Where the state is a "nominal party" its presence does not destroy complete diversity and the court may disregard the State for purposes of determining diversity jurisdiction. Wolff v. Wolff, 768 F.2d 642, 645 (5th Cir. 1985) ("In determining diversity jurisdiction, . . . the citizenship of nominal or formal parties who have no real interest in the dispute before the court may be disregarded, even though they may be required by law or court order to join in the lawsuit.") (emphasis added). The State is considered a nominal party where it has no real interest in the outcome of the litigation. Id. To determine whether the State has a real interest in the litigation the court considers whether it "can enter a final judgment consistent with equity and good conscience which would not be in any way unfair or inequitable to [it].'" Acosta v. Master Maint. & Const. Inc., 452 F.3d 373, 379 (5th Cir. 2006) (quoting Tri-Cities Newspapers, Inc. v. Tri-Cities Printing Pressmen & Assistants' Local 349, Int'l Printing Pressmen & Assistants' Union of N. Am., 427 F.2d 325, 327 (5th Cir. 1970)). This decision must be guided by practical considerations. Union Oil Co. of California, 458 F.3d at 367.

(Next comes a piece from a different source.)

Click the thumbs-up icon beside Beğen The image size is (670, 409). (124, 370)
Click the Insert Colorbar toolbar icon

The Conner plaintiffs argues the State is the real party in interest in this suit. Doc. 19, att. 2, p. 11. This district has repeatedly found that the State has only a general interest in suits brought by private parties under La. R.S. § 30:16. See Tureau, supra; Watson, supra; Guilbeau, supra.

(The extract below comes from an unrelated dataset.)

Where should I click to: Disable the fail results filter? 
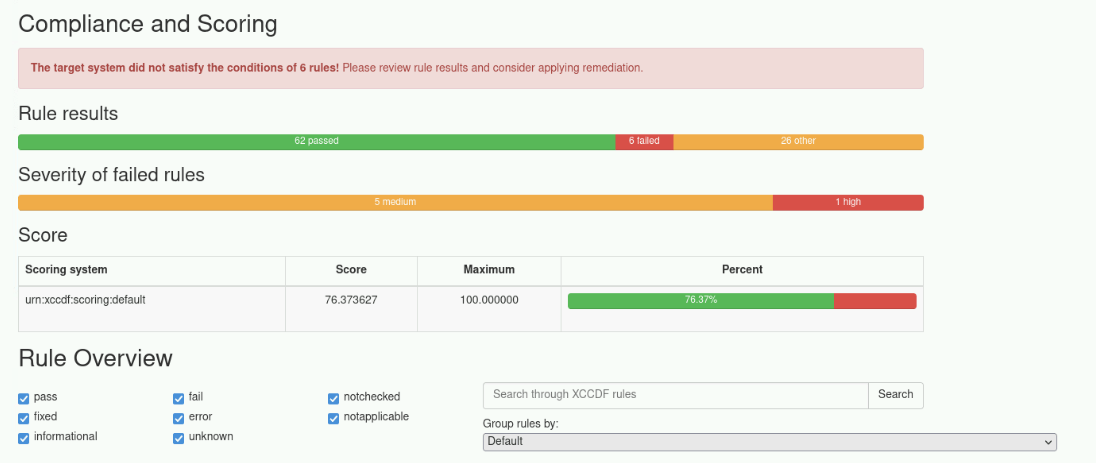point(179,398)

At its core, this suit involves a pair of landowners seeking to recover for property damage and the State is not a real party in interest. Accordingly, as the State is not a real party in interest and La. R. S. § 30:16 does not authorize the Conner plaintiffs to bring a suit on behalf of the State, the state should be disregarded for diversity purposes.
Finding complete diversity between the Conner plaintiffs and defendants, we find that we have jurisdiction and we recommend that the Motion for Remand be denied.
III.
CONCLUSION
For the reasons stated above, the Motion to Amend [doc. 26] is GRANTED.

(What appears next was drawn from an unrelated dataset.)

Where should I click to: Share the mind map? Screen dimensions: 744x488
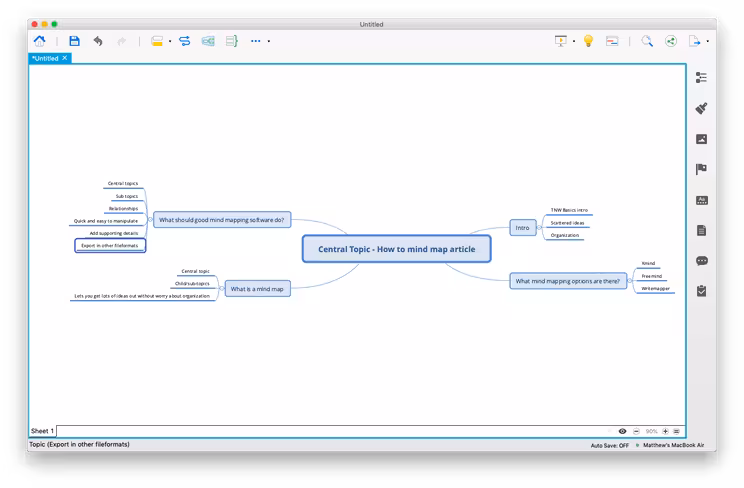[x=671, y=41]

Furthermore, IT IS RECOMMENDED that the Motion to Remand be DENIED and, as the State of Louisiana is not a party to this litigation, any reference to the State of Louisiana as a party be removed.
Pursuant to 28 U.S.C. § 636(b)(1)(C) and Rule 72(b) of the Federal Rules of Civil Procedure, the parties have fourteen (14) days from receipt of this Report and Recommendation to file written objections with the Clerk of Court. Failure to file written objections to the proposed factual findings and/or the proposed legal conclusions reflected in this Report and Recommendation within fourteen (14) days of receipt shall bar an aggrieved party from attacking either the factual findings or the legal conclusions accepted by the District Court, except upon grounds of plain error. See Douglass v. United Services Automobile Ass'n, 79 F.3d 1415, 1429-30 (5th Cir. 1996).
THUS DONE this 2nd day of June, 2020.